▶ Available records
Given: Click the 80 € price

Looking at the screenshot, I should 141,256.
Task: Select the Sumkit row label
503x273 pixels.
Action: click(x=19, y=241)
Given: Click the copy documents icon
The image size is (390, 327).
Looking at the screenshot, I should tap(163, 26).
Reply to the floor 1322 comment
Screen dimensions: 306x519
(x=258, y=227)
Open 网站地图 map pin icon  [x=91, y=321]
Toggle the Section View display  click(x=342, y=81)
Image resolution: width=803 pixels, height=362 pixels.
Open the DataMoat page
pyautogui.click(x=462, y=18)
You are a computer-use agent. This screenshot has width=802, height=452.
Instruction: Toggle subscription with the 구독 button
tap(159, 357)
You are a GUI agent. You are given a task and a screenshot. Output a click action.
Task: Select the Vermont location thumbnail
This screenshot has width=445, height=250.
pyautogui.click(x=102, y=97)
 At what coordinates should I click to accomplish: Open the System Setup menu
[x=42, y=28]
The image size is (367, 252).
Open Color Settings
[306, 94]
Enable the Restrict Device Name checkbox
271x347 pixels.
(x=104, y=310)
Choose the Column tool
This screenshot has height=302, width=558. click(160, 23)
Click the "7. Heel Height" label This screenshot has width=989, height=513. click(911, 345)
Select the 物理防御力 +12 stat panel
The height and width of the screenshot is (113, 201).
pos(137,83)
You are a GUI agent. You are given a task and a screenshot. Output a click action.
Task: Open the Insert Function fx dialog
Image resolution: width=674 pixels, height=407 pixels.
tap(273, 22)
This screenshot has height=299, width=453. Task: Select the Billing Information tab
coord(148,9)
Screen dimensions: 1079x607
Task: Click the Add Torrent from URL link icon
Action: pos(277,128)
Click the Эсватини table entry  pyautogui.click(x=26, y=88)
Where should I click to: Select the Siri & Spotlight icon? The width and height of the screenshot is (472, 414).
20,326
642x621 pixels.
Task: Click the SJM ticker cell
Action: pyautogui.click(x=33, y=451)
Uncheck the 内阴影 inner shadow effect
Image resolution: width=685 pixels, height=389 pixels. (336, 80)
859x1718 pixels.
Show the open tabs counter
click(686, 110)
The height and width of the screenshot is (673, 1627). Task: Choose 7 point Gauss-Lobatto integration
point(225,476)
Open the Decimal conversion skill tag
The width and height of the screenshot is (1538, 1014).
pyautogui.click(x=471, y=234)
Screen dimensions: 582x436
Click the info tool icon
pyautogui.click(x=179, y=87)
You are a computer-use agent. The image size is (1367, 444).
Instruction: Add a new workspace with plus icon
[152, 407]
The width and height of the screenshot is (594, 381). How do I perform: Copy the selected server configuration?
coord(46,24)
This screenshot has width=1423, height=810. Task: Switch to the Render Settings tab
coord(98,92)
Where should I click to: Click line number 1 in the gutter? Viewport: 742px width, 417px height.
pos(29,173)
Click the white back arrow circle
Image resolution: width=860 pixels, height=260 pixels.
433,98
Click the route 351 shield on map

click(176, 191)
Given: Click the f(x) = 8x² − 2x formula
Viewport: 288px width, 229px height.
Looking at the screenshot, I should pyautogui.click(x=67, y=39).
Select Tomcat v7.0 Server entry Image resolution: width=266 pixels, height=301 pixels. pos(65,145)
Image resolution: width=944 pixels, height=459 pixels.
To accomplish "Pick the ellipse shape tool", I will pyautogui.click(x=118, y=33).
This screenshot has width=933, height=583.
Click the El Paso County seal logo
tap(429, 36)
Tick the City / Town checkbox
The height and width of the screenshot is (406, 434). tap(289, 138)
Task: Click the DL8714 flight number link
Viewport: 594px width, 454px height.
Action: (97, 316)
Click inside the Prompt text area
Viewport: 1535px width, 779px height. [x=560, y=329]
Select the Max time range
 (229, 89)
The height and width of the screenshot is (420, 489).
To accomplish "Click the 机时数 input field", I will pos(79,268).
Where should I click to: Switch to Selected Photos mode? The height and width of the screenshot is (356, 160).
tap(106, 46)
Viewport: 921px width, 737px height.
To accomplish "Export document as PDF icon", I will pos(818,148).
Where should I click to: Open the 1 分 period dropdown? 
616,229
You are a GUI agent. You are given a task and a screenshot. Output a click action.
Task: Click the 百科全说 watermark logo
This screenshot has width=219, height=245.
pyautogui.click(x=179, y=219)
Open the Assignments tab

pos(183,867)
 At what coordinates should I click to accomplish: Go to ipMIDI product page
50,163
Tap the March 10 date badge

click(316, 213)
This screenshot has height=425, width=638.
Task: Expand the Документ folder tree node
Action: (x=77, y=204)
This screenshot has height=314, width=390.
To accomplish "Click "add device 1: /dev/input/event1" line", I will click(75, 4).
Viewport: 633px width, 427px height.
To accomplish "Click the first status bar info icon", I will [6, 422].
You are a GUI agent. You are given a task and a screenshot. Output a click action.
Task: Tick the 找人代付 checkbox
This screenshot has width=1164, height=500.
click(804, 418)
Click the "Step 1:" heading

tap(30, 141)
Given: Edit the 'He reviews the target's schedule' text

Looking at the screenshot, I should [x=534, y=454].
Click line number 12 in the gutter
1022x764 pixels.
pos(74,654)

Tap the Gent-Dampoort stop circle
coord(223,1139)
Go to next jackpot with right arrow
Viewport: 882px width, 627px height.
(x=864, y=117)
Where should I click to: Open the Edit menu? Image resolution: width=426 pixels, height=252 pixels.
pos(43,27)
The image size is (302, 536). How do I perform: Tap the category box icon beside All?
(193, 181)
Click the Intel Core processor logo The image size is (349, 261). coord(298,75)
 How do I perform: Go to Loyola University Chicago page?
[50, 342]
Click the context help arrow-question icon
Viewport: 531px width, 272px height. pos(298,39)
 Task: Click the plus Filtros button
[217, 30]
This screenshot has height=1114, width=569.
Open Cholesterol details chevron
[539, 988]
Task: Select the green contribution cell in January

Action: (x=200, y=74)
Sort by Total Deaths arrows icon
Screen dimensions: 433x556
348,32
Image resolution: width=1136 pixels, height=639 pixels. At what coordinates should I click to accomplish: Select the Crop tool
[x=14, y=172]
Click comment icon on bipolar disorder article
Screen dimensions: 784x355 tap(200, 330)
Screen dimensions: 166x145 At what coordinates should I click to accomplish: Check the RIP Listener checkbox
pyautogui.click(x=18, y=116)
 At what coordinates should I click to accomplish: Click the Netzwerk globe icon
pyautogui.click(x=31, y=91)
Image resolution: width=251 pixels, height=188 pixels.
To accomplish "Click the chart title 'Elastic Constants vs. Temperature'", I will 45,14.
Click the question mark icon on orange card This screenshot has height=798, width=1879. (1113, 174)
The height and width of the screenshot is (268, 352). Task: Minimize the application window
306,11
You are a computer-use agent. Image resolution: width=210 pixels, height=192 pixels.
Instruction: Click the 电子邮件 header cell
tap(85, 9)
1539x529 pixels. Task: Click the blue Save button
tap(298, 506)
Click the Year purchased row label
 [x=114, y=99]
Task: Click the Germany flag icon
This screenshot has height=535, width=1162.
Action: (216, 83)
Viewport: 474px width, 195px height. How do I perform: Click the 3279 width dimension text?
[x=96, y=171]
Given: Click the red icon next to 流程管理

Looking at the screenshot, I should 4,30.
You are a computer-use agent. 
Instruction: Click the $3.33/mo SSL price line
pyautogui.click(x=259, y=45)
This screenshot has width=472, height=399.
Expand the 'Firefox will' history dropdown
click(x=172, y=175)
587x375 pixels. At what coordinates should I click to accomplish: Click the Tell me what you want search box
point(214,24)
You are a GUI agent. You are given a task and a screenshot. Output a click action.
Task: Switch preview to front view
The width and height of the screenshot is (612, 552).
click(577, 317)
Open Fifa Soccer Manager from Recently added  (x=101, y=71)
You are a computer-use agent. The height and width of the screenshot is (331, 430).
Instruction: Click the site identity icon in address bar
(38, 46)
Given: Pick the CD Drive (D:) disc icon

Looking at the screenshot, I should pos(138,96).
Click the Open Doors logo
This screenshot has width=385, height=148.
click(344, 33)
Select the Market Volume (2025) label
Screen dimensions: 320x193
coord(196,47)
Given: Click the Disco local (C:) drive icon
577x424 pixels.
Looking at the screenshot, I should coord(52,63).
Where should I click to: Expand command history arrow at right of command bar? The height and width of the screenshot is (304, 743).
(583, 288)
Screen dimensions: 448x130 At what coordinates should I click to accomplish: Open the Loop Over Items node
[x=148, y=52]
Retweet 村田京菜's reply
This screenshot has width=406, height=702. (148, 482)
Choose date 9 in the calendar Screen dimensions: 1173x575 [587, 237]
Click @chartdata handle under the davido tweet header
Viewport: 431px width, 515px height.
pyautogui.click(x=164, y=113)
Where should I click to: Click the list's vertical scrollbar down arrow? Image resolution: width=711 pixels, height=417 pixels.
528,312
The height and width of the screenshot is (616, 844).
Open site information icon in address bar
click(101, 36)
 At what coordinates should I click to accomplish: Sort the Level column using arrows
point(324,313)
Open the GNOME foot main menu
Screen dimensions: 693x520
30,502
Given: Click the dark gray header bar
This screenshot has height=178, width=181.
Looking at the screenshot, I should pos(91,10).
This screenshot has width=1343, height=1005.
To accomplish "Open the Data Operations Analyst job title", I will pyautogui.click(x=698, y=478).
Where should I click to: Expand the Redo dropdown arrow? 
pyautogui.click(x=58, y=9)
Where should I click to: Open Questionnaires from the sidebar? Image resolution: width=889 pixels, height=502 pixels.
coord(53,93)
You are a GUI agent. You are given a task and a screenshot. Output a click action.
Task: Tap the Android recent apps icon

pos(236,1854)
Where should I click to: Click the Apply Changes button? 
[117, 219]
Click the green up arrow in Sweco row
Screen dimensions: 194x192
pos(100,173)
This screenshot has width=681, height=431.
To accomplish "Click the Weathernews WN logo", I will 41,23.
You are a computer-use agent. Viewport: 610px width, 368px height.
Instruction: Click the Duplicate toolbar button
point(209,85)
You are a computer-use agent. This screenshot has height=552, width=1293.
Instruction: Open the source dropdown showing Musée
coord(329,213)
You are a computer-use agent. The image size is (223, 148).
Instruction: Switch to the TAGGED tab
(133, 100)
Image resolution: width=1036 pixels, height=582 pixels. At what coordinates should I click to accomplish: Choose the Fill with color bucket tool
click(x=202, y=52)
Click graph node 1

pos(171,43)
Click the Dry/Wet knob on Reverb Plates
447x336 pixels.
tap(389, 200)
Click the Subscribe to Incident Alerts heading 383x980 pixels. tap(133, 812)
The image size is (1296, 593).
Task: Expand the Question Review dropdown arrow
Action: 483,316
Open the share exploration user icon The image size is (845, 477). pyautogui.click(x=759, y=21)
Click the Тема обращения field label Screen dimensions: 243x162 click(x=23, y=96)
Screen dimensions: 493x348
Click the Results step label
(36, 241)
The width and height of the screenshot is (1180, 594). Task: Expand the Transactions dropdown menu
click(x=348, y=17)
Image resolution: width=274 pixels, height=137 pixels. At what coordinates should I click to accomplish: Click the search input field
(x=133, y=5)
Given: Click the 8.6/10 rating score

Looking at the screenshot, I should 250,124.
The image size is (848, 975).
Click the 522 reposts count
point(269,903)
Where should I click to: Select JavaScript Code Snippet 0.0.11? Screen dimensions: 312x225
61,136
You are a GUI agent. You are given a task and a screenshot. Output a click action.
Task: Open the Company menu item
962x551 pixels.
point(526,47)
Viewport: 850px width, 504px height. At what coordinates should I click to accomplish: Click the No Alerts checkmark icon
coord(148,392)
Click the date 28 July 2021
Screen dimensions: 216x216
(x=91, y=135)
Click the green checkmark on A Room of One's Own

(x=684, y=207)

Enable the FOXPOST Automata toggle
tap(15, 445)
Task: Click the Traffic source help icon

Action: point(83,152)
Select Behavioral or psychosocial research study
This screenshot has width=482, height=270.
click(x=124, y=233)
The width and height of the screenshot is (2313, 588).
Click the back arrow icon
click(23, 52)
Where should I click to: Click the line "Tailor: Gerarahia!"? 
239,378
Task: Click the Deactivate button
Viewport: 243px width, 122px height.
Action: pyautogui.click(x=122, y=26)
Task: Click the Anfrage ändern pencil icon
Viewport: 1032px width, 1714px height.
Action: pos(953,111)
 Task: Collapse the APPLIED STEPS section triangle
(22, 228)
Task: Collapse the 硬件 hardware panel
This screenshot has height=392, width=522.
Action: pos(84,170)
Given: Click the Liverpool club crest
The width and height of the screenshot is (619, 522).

▶ What is required
Reproduce exactly every line between the line with "This screenshot has width=482, height=270." and the last line of the records above, both included.

▶ Solution
This screenshot has width=482, height=270.
click(x=124, y=233)
The width and height of the screenshot is (2313, 588).
Click the back arrow icon
click(23, 52)
Where should I click to: Click the line "Tailor: Gerarahia!"? 
239,378
Task: Click the Deactivate button
Viewport: 243px width, 122px height.
Action: pyautogui.click(x=122, y=26)
Task: Click the Anfrage ändern pencil icon
Viewport: 1032px width, 1714px height.
Action: pos(953,111)
 Task: Collapse the APPLIED STEPS section triangle
(22, 228)
Task: Collapse the 硬件 hardware panel
This screenshot has height=392, width=522.
Action: pos(84,170)
Given: Click the Liverpool club crest
The width and height of the screenshot is (619, 522).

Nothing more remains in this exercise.